APPLY WHAT YOU READ:
(a) List every question that Edgar Frog asks in the chat log, one per line, as his words appear.
(b) Reproduce everything in the chat log from "Edgar Frog: Oh." down to "I'm a freak.", with no changes.

QUOTED PASSAGE:
----------------------------------------
Edgar Frog: Hi. Please talk to me.

gentle_heart_female: hello

gentle_heart_female: how are you edgar?

Edgar Frog: Are you depressed too?

gentle_heart_female: yep

Edgar Frog: About what?

gentle_heart_female: it sux

Edgar Frog: Tell me what's wrong.

gentle_heart_female: well...different things

gentle_heart_female: my life situation

gentle_heart_female: the way i've never had a descent love

gentle_heart_female: how about you?

Edgar Frog: I have a medical condition.

Edgar Frog: It's too embarassing to talk about.

Edgar Frog: You've never had love? Are you a virgin?

gentle_heart_female: I said love not sex

Edgar Frog: Oh. Sorry.

gentle_heart_female: they're different to me

Edgar Frog: I'm sorry.

Edgar Frog: My life sucks.

gentle_heart_female: What is your medical problem?

Edgar Frog: Everybody thinks I'm a freak.

Edgar Frog: It's embarassing. You'll laugh.

gentle_heart_female: Why?

gentle_heart_female: Are you yankin my chain here?
----------------------------------------
RECORDS PROVIDED:
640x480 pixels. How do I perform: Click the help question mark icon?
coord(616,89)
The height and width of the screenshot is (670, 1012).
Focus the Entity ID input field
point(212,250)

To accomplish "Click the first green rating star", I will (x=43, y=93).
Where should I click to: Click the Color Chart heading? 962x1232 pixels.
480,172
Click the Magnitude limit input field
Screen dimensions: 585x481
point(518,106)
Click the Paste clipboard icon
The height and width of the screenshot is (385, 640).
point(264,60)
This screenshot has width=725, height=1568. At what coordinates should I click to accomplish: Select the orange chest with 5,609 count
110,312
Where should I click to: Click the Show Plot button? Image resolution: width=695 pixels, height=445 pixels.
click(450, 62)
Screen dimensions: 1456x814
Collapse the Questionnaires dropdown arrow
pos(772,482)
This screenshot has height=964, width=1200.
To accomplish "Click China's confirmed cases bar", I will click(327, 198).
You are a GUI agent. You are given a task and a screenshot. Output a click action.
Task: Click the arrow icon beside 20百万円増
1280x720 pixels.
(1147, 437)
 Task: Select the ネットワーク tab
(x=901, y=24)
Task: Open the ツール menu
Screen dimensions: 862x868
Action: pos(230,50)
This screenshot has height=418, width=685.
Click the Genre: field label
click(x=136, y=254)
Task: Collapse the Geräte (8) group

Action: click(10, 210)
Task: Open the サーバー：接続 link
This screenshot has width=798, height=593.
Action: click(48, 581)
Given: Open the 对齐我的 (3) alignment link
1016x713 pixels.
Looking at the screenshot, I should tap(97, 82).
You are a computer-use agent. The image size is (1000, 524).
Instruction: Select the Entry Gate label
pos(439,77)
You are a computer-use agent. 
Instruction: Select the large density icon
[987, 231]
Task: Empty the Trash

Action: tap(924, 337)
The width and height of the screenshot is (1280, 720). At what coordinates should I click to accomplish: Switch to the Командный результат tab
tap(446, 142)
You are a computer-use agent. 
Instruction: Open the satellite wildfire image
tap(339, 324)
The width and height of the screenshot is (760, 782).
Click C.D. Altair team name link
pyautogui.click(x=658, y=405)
----------------------------------------
COMPLETED EXERCISE:
(a)
Are you depressed too?
About what?
You've never had love?
Are you a virgin?

(b)
Edgar Frog: Oh. Sorry.

gentle_heart_female: they're different to me

Edgar Frog: I'm sorry.

Edgar Frog: My life sucks.

gentle_heart_female: What is your medical problem?

Edgar Frog: Everybody thinks I'm a freak.